Stone, A. A. (1983). Sexual misconduct by psychiatrists: The ethical and clinical dilemma of confidentiality. American Journal of Psychiatry, 140, 195-197.

White, W. L. (1986). Incest in the organizational family. Bloomington, IL: The Lighthouse Training Institute.

 

 

CHAPTER 2
PUBLIC EDUCATION

Catherine D. Nugent and Judith A. Schank

Individuals seek treatment from a health professional because they need help. The nature of the professional-client relationship involves a power differential that places the client in a dependent and vulnerable position. In every instance, it is the health professional's responsibility, and never the client's, to maintain the boundaries of the clinical relationship. Nevertheless, in the same way that defensive driving can help to avoid accidents, an informed and educated health care consumer may be more likely to identify early warning signs of a potential boundary violation. To help inform and empower health care consumers, the Task Force was directed to "develop...initiatives for effective public education" - Maryldand Code Ann'd, Art. 41, §18-304(c)(4) (1993 Cum. Supp.).

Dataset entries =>
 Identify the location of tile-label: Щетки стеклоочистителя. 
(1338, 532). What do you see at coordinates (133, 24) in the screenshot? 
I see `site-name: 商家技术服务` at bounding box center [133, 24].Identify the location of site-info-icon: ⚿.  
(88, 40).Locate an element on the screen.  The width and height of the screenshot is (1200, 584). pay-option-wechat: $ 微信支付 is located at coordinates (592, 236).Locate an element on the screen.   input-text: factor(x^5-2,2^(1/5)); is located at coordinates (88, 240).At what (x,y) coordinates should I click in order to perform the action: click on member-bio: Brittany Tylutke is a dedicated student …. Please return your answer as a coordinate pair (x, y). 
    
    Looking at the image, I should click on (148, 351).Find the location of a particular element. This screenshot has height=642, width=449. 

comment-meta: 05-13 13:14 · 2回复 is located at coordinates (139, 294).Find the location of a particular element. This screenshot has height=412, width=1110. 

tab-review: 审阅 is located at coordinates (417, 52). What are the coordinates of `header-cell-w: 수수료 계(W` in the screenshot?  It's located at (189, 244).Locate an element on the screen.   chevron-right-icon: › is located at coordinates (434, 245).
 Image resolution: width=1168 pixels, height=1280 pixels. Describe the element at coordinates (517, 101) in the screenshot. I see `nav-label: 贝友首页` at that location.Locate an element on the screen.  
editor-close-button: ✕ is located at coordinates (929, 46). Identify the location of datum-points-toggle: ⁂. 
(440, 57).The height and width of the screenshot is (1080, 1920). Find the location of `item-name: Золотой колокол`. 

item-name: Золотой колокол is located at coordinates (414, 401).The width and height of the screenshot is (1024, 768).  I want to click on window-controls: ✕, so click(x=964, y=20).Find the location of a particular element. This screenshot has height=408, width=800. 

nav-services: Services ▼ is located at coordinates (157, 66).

Exercise =>
According to the text about public education, whose responsibility is it to maintain the boundaries of the clinical relationship? The dataset entries are separate material and have no connection to the text about public education.

Solution for this problem =>
It is always the health professional's responsibility, never the client's.